A compiler reads a source language and writes a target language. It's a
translator basically. Human languages and their usage as a means of communication
are awefully difficult, especially when speech is involved. For simplicity we're
not going to deal with speech recognition nor the difficult aspects of speech
itself as a coherent sequence of phonemes, lexemes, diphtong- labial- dental-
guttural- plosive- voice- silent- and other funny sounds.

But even when it comes to programming languages things are quite complicated.
At the simplest level a programming language is a sequence of characters where
certain combinations of characters make up a 'token'. A token is an atomic
entity of the programming language. Think of reserved words and symbols such
as parentheses, mathematical operators, numbers etc. etc. But white space can
be an important token too; most programming languages consider white space as
the characters separating the more meaningful tokens, but they are extremely
important in string literals, e.g. "helloworld" is different from "hello world"
although for human beings the difference is futile based on our heuristic and
fascinating ability to match patterns although we can't really explain *how*
we do it.

A compiler is much more stupid than humans. It needs fixed rules to determine
whether or not a sequence of characters makes up a valid token. This is the
task of the first part of the compiler:

The Tokenizer

A tokenizer (or 'lexical analyzer') attempts to form tokens from a sequence
of characters. Have a look at "x+++++y" for example; it could represent the
sequence of tokens [x] [++] [+] [++] [y] which is syntactically valid for
Java, but that's not how Java's tokenizer works (try it).

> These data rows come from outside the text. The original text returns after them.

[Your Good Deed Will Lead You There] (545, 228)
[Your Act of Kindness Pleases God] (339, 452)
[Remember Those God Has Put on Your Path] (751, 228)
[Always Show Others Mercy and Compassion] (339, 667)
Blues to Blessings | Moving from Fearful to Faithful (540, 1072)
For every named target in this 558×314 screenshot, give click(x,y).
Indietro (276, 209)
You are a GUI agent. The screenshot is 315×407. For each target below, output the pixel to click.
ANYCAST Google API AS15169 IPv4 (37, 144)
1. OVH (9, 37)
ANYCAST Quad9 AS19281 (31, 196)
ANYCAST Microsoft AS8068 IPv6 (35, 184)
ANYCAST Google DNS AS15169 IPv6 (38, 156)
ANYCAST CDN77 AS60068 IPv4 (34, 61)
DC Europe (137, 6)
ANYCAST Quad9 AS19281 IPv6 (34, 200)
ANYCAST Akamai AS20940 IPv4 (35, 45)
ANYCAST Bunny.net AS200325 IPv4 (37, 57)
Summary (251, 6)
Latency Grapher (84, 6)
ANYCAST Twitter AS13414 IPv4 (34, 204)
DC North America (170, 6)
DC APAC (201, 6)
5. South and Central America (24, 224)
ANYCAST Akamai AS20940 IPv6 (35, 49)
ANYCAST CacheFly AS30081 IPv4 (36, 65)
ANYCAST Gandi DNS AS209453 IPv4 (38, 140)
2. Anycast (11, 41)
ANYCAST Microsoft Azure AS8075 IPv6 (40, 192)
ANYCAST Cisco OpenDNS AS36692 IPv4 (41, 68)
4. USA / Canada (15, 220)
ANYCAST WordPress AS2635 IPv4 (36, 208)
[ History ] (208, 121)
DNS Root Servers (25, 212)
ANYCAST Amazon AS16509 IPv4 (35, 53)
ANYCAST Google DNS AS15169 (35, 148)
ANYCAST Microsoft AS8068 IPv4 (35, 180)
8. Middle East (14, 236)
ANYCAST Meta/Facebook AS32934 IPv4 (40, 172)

The notation '[ ... ]' represents a single token, formed from the character
sequence '...'.

The Java tokenizer treats that character sequence as a series of tokens like
this: [x] [++] [++] [+] [x]

Why? because Java's tokenizer is 'greedy', i.e. it always scans the character
sequence from left to right, attempting to 'cut off' the longest possible
valid token. Why? because it needs a simple rule how to cut off tokens from
a character sequence. A tokenizer doesn't know much about the actual language
that needs to be compiled; it just knows about valid tokens and it tries
to produce a series of tokens as efficiently as possible. So the human user
has to put a space somewhere to help the tokenizer: "x++ + ++y". Java considers
spaces as token separators when all else fails.

In other circumstances a tokenizer works correctly without spaces being inserted
all over the place: "if(true)x=1;". the '(' character can not be part of a token
[if(] or [if(t] or [if(tr] etc. because such tokens don't exist in Java. The
longest possible first token here is [if] and no space is needed here. Of
course it helps humans to put spaces here and there for readability reasons.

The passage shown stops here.